Now you know that, thanks to compound interest and the Rule of 72, you can double your money in ten years with just seven percent interest. So, where can you safely earn seven percent interest? Let’s look at the average earnings for investments.
Invest in the Stock Market
If you wanted to double your money in 10 years through seven percent compound interest, the U.S. stock market seems like a good choice.
Explain stocks as a small part of owning the company. You get to enjoy the profits of ownership and vote on decisions, but you also get to suffer the loses
For nearly 90 years, since 1928, the U.S. stock market has averaged 11.53 percent interest. You can see a table of historical investment results for yourself. This table uses the Standard & Poor’s index of 500 stocks, the S&P 500, to represent the overall stock market.
When you average the S&P 500 column in the table, you get 11.53%. That’s an amazing performance for nearly a century. Unfortunately, you need to think in decades, not centuries.
I calculated the average for every consecutive ten-year period in the table. There are 80 such time periods. Using this moving average makes a much smoother, and more useful, chart compared to the annual results:
Looking at this chart, you can see that for the vast majority of ten-year time periods, the stock market gives you more than seven percent average annual interest. In fact, 65 of the 80 ten-year time periods have average returns of seven percent or higher. The highest period yielded 20.7%. That was the post-war boom of 1949 to 1959.
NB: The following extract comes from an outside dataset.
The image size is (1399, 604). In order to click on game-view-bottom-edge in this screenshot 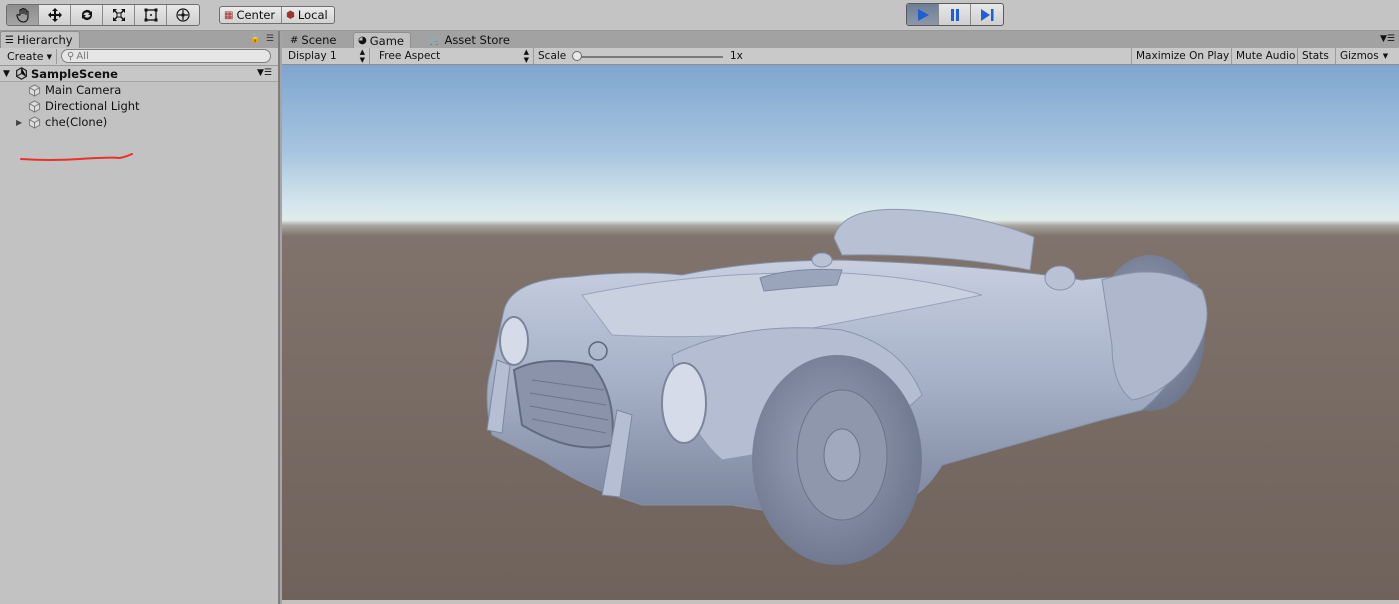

Yes, there are 15 of the 80 ten-year periods with average returns of less than 7 percent. The worst is 2.4% That was the decade 2000-2010: the bursting of the dot-com bubble, the 9/11 terrorist attacks, and the Great Recession, all in one decade. Remember that? Ouch.
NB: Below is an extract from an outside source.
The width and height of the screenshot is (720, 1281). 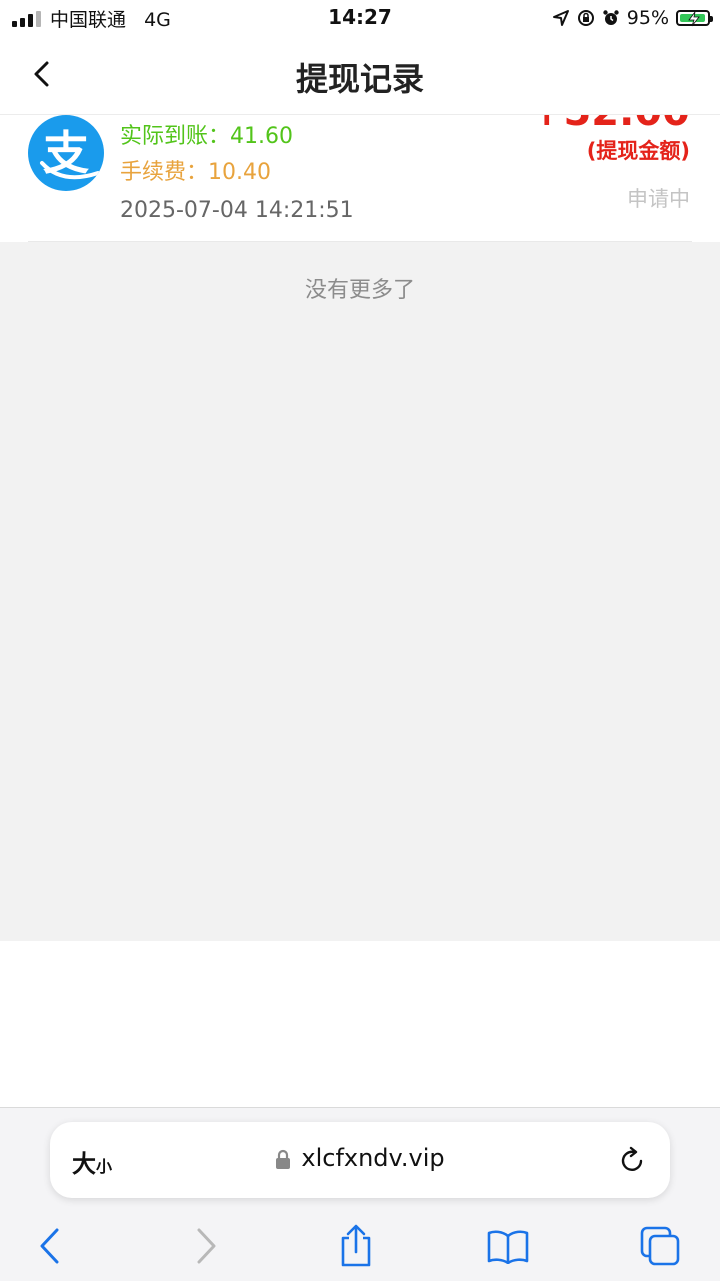 I want to click on actual-arrival: 实际到账：41.60, so click(x=206, y=136).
Still, among all the average earnings for investments, the U.S. stock market is the most reliable place to double your money in ten years through compound interest.
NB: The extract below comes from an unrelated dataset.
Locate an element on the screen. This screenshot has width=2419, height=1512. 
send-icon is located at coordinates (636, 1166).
What about Treasury Bonds and Bills?
The charts above, and the table on which they are based, include data for U.S. Treasury bonds and bills. Bonds and bills are ways that the U.S. government borrows money.
Bonds are long-term loans to the government. The data I’m using includes 10-year bonds. This means that you can loan the government money for ten years, and they’ll pay you back with interest. Think of this as kind of like a home loan.
Bills are short-term loans to the government. The data I’m using includes 3-month bills. This means that you can loan the government money for three months, and they’ll pay you back with interest. Think of this as kind of like a credit card.
Loaning the government money is considered safer than investing in stocks. There’s a contract, just like with your home loan and credit card. You can expect a specified interest rate, written down on paper. The trade-off for this guarantee is lower rates of returns.
Bills have only 12 ten-year periods out of 80 where they return more than seven percent interest. The average ten-year period for bills earned 3.7 percent a year. With the Rule of 72, you’d need nearly 20 years to double your money. The best 10-year period is 8.94 percent.
Bonds have only 20 ten-year periods where they return greater than seven percent interest. The average ten year period for bonds earned 5.4 percent a year. With the Rule of 72, you’d need a little more than 13 years to double your money. The best 10-year period is 13.75 percent.